CHAPITRE DEUX
-------Ils ont en
1913 leur premier enfant, un garçon prénommé Michel,
prénom du père et du grand père comme le voulait
la coutume. Cet enfant décède de la diphtérie à
l'âge d'un an, maladie contagieuse relativement fréquente
et que l'on ne savait pas très bien guérir à cette
époque.
-------On offrit
à Michel et Antoinette un appartement rue Rosetti, une conciergerie,
ils ne paieront pas de loyer à la condition que Antoinette s'occupe
de l'immeuble, Ils acceptèrent et Antoinette cessa de travailler
à la fabrique.
-------La disparition
du petit Michel avait beaucoup affecté les deux jeunes époux.

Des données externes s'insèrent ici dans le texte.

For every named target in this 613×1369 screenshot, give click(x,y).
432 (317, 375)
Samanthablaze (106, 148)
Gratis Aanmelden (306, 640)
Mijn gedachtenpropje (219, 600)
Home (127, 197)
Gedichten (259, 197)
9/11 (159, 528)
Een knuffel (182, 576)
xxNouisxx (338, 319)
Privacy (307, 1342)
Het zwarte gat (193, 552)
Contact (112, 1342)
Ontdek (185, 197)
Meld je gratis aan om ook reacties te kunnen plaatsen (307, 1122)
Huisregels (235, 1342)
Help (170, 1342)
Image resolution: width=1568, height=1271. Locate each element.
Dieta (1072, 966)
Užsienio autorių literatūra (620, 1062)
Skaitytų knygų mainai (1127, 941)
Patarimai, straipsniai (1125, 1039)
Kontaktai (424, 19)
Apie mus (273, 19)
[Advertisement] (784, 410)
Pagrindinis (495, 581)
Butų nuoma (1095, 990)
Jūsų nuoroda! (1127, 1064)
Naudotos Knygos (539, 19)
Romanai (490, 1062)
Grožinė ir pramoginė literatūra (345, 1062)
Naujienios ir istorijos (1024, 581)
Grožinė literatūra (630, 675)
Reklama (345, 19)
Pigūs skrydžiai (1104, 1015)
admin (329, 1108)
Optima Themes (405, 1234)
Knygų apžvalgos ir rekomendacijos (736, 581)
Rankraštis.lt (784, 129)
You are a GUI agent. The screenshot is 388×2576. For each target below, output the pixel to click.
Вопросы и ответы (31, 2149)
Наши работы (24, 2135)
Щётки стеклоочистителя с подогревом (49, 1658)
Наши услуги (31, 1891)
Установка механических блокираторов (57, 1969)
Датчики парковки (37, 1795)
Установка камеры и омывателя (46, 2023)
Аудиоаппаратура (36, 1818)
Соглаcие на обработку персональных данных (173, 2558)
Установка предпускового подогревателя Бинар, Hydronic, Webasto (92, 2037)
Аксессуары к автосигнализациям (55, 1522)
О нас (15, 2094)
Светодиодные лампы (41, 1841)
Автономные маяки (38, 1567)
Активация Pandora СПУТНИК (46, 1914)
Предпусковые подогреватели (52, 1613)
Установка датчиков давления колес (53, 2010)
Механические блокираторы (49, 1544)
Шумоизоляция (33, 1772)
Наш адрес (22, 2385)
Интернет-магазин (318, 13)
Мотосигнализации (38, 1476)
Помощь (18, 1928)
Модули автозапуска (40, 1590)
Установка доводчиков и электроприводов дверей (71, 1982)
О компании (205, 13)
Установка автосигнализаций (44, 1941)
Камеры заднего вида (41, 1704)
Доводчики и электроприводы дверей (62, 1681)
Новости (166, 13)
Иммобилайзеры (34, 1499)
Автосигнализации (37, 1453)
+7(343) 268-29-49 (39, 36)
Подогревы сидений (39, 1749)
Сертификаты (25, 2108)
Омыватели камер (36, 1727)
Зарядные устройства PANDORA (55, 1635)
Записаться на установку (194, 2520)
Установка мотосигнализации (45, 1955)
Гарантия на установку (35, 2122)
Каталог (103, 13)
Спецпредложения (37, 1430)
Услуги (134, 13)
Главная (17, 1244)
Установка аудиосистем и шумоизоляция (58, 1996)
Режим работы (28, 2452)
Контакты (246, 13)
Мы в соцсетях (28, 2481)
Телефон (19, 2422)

Ils avaient tellement attendu ce premier enfant, et ne pouvaient comprendre
ce coup du sort. Et puis la situation internationale s'aggrava, et ce
fut la déclaration de guerre entre la France et l'Allemagne en
1914. Un autre souci : Michel pouvait être mobilisé.
-------Les deux
surs d'Antoinette venaient souvent la voir et essayaient de réconforter
leur jeune, très jeune sur. Elles l'aidaient dans ses occupations
journalières et essayaient de la distraire. Michel lorsqu'il ne
rentrait pas trop tard du travail, emmenait sa femme rendre visite chez
la famille aux alentours, et, parfois l'emmenait au cinéma, cela
lui changeait les idées.
-------Peu à
peu, tout entra dans l'ordre. Puis Antoinette se retrouva enceinte, et
le 27 décembre 1915, la sage femme, Madame Doplane, qui habitait
l'immeuble voisin, et qui suivait régulièrement l'évolution
de la grossesse, aida Antoinette à mettre au monde un nouveau garçon.
On prénomma ce garçon, Sauveur, du prénom de son
parrain et oncle époux de Marie, la sur de Michel. Inutile
de dire que Sauveur fit de nouveau entrer le bonheur dans la maison.
-------Les mois
passaient, Sauveur grandissait et trottinait. Son parrain et sa tante
Marie qui habitaient tout prés avenue du Frais Vallon, passaient
voir le petit et très souvent, l'emmenaient chez eux pour la journée.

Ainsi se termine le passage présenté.